Nel 2025 Roma si conferma non solo la Capitale d’Italia, quanto anche dello sport nazionale e internazionale, con un calendario di eventi mai così ricco.
Per la città eterna è un momento di particolare fervore sportivo, alimentato dalla straordinaria concentrazione di manifestazioni che spaziano dal tennis agli sport motoristici, dal calcio alle corse su strada.
Evidentemente, il fenomeno ha finito con l’attirare sempre più l’attenzione degli appassionati, alla ricerca di opportunità di intrattenimento legate ai grandi eventi sportivi, su piattaforme sicure come quelle consultabili sulla recensione Bwin per scommettitori esperti.
Il maggio romano: un calendario da record
La prima cosa che salta agli occhi dalla lettura del calendario sportivo di Roma per il 2025 è la densità di appuntamenti di rilievo internazionale per il mese di maggio in conclusione: gli Internazionali d’Italia di tennis (6–18 maggio), il Concorso Ippico di Piazza di Siena (21–25 maggio), le partite casalinghe di Roma e Lazio in Serie A, la finale di Coppa Italia (14 maggio), sono solamente alcuni degli eventi in programma, a cui aggiungere, il 1° giugno, la tappa del Giro d’Italia.
La concentrazione di così tanti eventi non è certo frutto del caso, ma è l’espressione della capacità di Roma di posizionarsi in maniera sostenibile come centro dello sport mondiale: forte delle esperienze precedenti, infatti, il Comune è riuscito a gestire senza particolari timori un flusso imponente di persone, a cui vanno naturalmente aggiunte quelle che sono arrivate nella Capitale per scopi extra-sportivi, come quelle indotte dagli eventi in Vaticano.
Gli Internazionali di tennis
Nel 2024, nonostante l’assenza dell’idolo nazionale Jannik Sinner, il torneo ha registrato 358.000 spettatori, superando le attese, con un incasso da biglietteria di 21,9 milioni di euro.

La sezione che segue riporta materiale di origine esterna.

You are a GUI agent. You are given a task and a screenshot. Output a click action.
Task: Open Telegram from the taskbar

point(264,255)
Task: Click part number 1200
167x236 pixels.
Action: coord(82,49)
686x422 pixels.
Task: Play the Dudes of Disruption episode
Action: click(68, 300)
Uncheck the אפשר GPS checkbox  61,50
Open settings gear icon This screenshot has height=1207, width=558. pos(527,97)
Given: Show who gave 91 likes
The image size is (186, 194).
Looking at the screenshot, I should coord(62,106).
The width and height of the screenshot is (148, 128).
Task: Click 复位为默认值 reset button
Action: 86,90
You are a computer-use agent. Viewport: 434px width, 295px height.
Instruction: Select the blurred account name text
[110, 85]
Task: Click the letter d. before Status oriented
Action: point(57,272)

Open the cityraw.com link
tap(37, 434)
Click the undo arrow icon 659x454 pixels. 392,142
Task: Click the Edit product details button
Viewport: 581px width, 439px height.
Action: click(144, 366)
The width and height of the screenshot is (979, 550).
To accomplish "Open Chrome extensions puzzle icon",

L’indotto complessivo calcolato – tra accoglienza turistica, ristorazione, shopping e trasporti – è stato di circa 600 milioni di euro, con un gettito fiscale stimato in 120 milioni.
Ebbene, l’edizione 2025 è riuscita a fare addirittura meglio, con oltre 400.000 presente favorite anche dal ritorno in campo di Sinner e da un’espansione significativa delle infrastrutture (tra cui la nuova SuperTennis Arena e altri campi). La Federazione non vuole fermarsi qui: l’obiettivo, ambizioso, è quello di toccare il miliardo di euro di impatto economico entro due o tre anni.
La Run Rome The Marathon
Altro esempio virtuoso è la maratona di Roma. Nel 2024 l’indotto economico generato sulla Capitale per l’evento è stato pari a 50 milioni di euro, mentre per il 2025 il volume è stato incrementato a 75 milioni di euro.
Merito, evidentemente, del rimbalzo dei numeri della partecipazione internazionale: nelle statistiche ufficiali, infatti, gli stranieri sono quasi l’80% dei partecipanti. Una componente non certo sottovalutabile, considerato che i partecipanti esteri soggiornano da 3 notti fino a una settimana e generano spese che vanno dai 500 ai 5.000 euro pro capite.
Il business dei grandi eventi sportivi
L’occasione ci è naturalmente utile per comprendere come si stia evolvendo l’economia dello sport nel nostro Paese, un settore che sta consolidando dimensioni ragguardevoli. Lo sport è tra i motori più importanti dell’economia italiana: nel 2023 ha generato 24 miliardi di euro, rappresentando l’1,8% del Pil, mentre a livello globale, il settore sportivo ha superato i 440 miliardi di dollari nel 2021, con una stima di 600 miliardi di fatturato entro il 2025 con una crescita annua vicina al 10%.
In tutto ciò, Roma riesce a mantenere un vantaggio competitivo importante rispetto ad altre città italiane. La Capitale beneficia ancora dell’eredità strutturale delle Olimpiadi del 1960, con impianti polifunzionali che le permettono di attrarre eventi di rilievo. Milano, sebbene in crescita grazie alla spinta delle Olimpiadi invernali 2026 e all’edificazione dell’Arena Santa Giulia, resta invece legata principalmente ai successi delle proprie squadre (Inter, Milan, Olimpia).
Per spingere ulteriormente sul pedale dei grandi eventi sportivi, Roma ha pianificato ulteriori investimenti infrastrutturali, garantendo così alla Capitale il primato organizzativo delle principali manifestazioni.